---------- THE RECORDS

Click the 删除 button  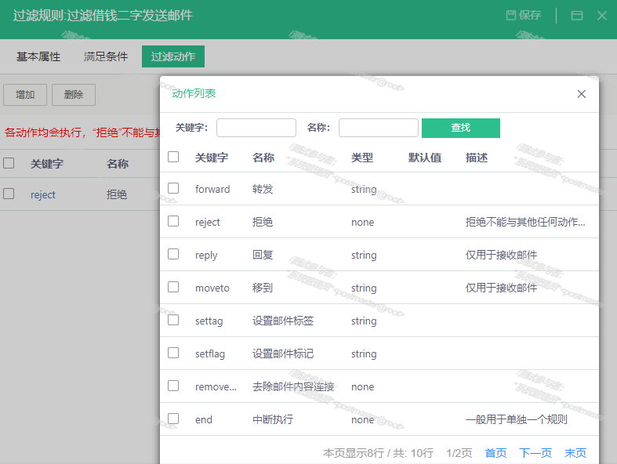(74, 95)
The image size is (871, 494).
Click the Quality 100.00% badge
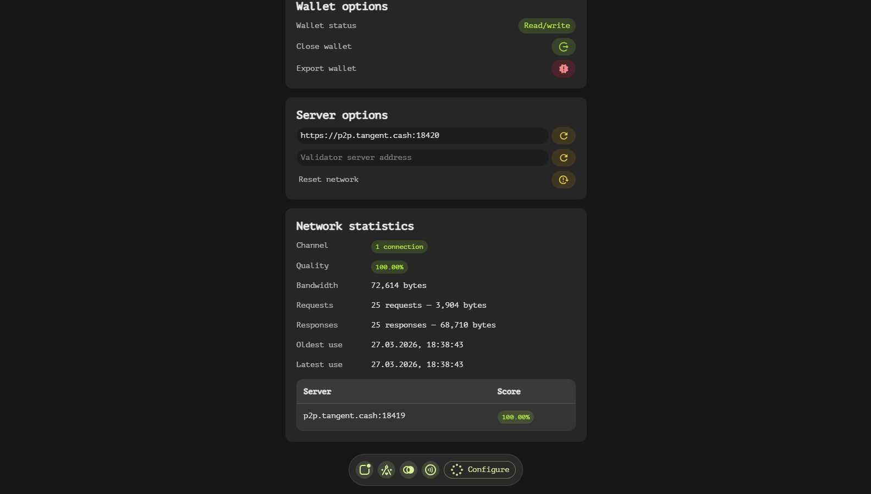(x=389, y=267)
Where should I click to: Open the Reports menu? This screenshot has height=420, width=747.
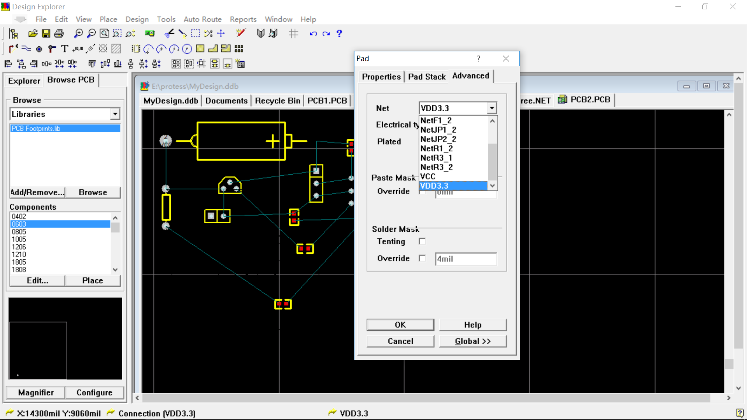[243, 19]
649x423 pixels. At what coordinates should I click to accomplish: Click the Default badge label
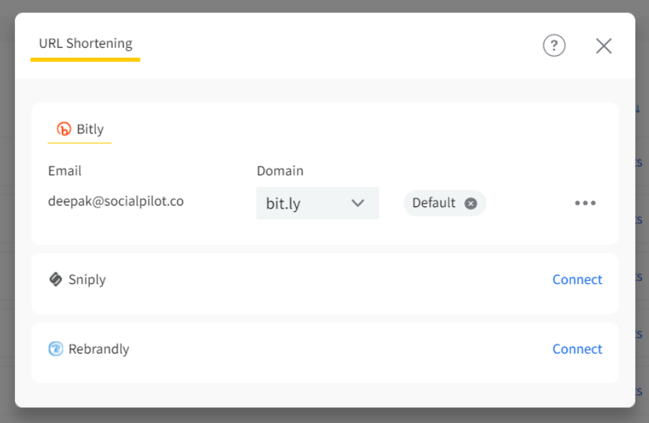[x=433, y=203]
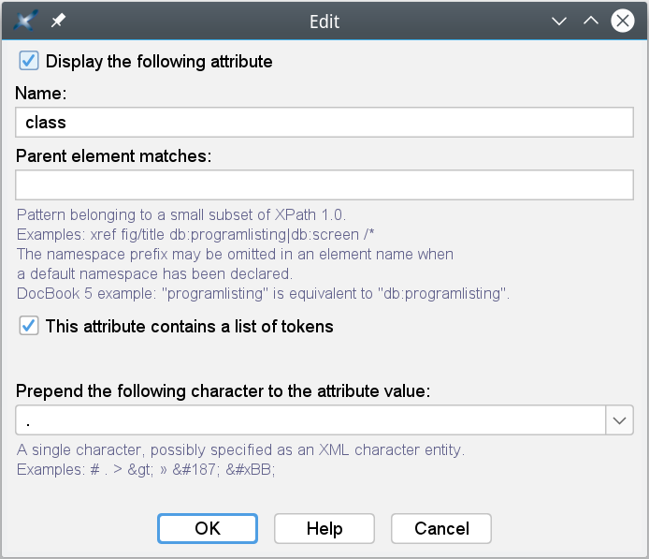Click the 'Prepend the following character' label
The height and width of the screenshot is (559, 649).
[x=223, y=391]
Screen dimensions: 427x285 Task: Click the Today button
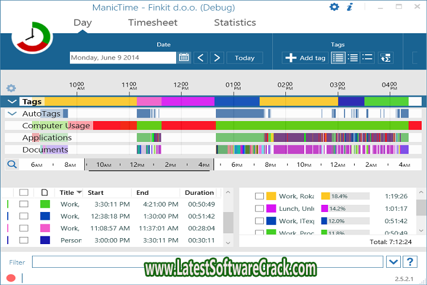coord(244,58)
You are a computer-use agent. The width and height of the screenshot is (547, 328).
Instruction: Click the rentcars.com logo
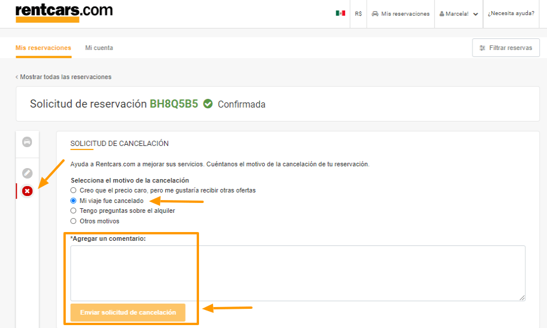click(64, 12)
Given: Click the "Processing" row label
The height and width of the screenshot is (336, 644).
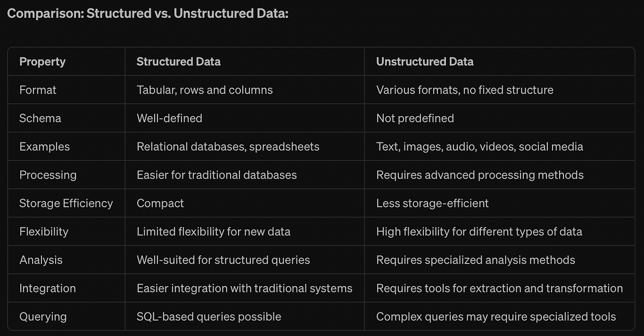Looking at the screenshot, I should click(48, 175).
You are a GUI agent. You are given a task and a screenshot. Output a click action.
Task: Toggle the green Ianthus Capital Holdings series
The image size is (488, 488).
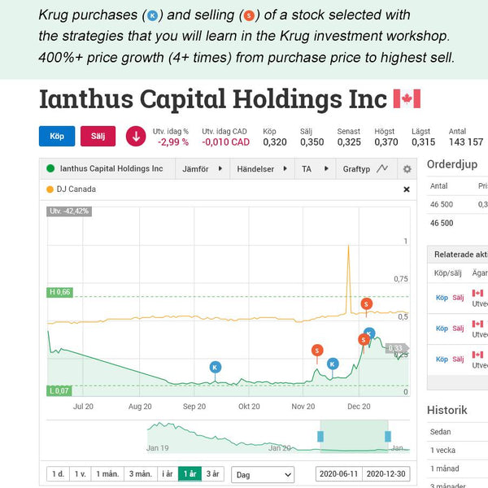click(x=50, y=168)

--------------------

WHAT TO WORK ON: A word-for-word repeat of the lines from the line with "Screen dimensions: 427x285" to the last line of the data, both ends included and pictures left out, is all that should appear.

SOLUTION TO THIS PROBLEM:
Screen dimensions: 427x285 Task: Click the Today button
coord(244,58)
You are a computer-use agent. The width and height of the screenshot is (547, 328).
Instruction: Click the rentcars.com logo
click(64, 12)
Given: Click the "Processing" row label
The height and width of the screenshot is (336, 644).
Looking at the screenshot, I should click(48, 175).
You are a GUI agent. You are given a task and a screenshot. Output a click action.
Task: Toggle the green Ianthus Capital Holdings series
The image size is (488, 488).
click(x=50, y=168)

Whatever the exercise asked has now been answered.